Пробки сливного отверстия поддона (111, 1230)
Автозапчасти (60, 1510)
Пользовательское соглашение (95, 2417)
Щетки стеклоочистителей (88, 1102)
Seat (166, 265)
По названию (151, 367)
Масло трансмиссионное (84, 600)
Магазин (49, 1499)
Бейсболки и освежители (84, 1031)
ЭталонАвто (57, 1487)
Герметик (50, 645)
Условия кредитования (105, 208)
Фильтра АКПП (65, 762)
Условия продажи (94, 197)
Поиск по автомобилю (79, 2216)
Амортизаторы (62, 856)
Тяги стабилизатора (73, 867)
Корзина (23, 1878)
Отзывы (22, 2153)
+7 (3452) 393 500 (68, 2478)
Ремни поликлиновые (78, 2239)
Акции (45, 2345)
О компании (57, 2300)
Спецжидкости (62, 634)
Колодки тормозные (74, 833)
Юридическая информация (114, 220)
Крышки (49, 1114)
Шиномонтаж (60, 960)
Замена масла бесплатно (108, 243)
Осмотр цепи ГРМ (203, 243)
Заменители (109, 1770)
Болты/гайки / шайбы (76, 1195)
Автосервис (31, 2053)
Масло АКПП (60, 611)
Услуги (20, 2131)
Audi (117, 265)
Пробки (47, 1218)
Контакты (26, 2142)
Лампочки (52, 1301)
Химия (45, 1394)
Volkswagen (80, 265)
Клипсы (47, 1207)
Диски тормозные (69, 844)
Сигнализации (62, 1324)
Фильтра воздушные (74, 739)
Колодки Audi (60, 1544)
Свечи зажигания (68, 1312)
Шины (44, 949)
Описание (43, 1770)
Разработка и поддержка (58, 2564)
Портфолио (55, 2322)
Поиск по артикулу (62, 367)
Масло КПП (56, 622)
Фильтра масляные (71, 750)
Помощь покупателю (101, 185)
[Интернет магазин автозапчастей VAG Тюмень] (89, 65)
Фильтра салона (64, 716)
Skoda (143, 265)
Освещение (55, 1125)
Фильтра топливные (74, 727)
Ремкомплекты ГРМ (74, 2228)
--
• [Exercise prompt] Copy the lines above exactly, beginning at the line that has "Тяги стабилизатора (73, 867)" and stopping after the line that has "Замена масла бесплатно (108, 243)", and omit the rest.

• [Answer to the exercise]
Тяги стабилизатора (73, 867)
Корзина (23, 1878)
Отзывы (22, 2153)
+7 (3452) 393 500 (68, 2478)
Ремни поликлиновые (78, 2239)
Акции (45, 2345)
О компании (57, 2300)
Спецжидкости (62, 634)
Колодки тормозные (74, 833)
Юридическая информация (114, 220)
Крышки (49, 1114)
Шиномонтаж (60, 960)
Замена масла бесплатно (108, 243)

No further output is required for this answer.